Stated goal: Render every line of the entries, from the first line through the line containing "The height and width of the screenshot is (1456, 2576).", inclusive, as a Markdown table. Use the columns Row and Text, number the rows in order, and omit blank lines.

Material for this exercise:
= = = =

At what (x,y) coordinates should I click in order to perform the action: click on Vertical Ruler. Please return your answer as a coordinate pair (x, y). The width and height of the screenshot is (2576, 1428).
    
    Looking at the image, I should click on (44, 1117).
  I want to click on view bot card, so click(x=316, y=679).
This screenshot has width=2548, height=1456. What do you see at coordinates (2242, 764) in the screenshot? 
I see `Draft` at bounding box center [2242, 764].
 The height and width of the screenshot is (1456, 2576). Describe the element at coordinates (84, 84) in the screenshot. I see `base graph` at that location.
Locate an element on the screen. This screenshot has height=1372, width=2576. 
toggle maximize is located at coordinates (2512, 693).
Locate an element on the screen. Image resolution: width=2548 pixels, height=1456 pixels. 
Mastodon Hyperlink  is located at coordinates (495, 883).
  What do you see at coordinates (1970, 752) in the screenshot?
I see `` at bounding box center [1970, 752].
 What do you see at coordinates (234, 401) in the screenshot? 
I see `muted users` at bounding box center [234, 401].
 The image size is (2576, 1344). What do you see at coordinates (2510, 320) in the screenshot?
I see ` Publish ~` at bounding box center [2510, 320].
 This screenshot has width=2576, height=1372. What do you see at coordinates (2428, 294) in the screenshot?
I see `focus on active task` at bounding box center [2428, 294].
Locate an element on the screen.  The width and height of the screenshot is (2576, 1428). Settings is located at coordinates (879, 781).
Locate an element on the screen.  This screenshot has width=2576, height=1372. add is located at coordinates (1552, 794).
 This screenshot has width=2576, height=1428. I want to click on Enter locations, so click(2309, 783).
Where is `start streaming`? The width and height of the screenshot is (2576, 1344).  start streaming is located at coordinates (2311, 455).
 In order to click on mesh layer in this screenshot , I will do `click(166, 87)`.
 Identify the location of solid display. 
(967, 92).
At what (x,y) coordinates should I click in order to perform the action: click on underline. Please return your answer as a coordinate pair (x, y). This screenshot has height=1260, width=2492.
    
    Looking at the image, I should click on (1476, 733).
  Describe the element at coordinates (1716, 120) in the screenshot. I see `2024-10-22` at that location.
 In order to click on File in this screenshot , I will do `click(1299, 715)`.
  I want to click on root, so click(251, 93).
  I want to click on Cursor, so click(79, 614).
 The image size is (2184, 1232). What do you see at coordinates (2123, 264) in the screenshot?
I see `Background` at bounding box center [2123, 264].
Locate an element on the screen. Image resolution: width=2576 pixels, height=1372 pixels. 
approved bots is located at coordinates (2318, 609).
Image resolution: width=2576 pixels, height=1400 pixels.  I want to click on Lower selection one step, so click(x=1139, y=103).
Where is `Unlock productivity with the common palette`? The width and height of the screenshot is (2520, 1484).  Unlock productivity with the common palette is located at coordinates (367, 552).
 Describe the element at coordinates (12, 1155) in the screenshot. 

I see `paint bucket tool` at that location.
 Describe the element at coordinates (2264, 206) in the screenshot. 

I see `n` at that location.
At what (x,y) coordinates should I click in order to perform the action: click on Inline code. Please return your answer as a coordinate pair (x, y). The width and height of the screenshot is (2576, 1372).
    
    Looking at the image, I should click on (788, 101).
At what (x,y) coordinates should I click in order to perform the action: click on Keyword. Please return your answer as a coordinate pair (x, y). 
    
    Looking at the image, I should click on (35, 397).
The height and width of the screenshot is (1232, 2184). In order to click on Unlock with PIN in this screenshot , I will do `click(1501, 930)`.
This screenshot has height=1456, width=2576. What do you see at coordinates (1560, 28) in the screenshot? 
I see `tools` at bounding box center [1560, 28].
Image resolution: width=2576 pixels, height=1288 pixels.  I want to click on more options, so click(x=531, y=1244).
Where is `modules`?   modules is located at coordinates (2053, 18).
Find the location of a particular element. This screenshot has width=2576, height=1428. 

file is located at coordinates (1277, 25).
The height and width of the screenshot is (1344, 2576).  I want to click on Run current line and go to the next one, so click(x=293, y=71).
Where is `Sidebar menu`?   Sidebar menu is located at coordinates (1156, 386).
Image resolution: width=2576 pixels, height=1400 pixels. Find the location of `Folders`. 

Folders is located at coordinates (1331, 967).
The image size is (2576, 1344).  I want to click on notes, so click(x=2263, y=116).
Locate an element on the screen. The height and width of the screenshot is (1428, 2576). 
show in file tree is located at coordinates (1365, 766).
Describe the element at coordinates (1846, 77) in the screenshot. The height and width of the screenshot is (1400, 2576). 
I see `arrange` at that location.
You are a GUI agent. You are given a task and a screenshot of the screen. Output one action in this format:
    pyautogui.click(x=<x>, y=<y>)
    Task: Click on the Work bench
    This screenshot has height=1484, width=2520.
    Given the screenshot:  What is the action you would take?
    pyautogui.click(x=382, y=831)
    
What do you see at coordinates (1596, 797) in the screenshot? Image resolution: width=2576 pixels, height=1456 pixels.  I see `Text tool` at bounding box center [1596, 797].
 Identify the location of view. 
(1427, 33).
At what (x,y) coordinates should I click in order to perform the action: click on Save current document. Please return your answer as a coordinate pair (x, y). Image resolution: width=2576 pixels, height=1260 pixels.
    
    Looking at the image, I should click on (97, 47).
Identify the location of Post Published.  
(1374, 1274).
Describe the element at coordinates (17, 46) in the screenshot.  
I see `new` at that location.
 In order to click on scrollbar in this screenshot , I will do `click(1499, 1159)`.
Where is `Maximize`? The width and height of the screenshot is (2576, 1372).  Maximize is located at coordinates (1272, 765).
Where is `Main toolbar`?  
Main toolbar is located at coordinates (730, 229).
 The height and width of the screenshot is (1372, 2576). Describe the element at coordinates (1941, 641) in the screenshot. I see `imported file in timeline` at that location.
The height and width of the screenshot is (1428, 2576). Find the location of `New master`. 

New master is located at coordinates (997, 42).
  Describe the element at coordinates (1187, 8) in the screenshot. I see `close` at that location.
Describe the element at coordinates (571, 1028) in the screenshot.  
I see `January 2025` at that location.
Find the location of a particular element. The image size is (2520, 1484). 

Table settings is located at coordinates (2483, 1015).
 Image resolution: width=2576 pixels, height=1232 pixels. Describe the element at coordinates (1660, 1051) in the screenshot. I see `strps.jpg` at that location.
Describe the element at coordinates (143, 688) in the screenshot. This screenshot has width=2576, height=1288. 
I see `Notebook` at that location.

= = = =

Complete response:
| Row | Text |
|---|---|
| 1 | At what (x,y) coordinates should I click in order to perform the action: click on Vertical Ruler. Please return your answer as a coordinate pair (x, y). The width and height of the screenshot is (2576, 1428). |
| 2 |     Looking at the image, I should click on (44, 1117). |
| 3 |   I want to click on view bot card, so click(x=316, y=679). |
| 4 | This screenshot has width=2548, height=1456. What do you see at coordinates (2242, 764) in the screenshot?  |
| 5 | I see `Draft` at bounding box center [2242, 764]. |
| 6 |  The height and width of the screenshot is (1456, 2576). Describe the element at coordinates (84, 84) in the screenshot. I see `base graph` at that location. |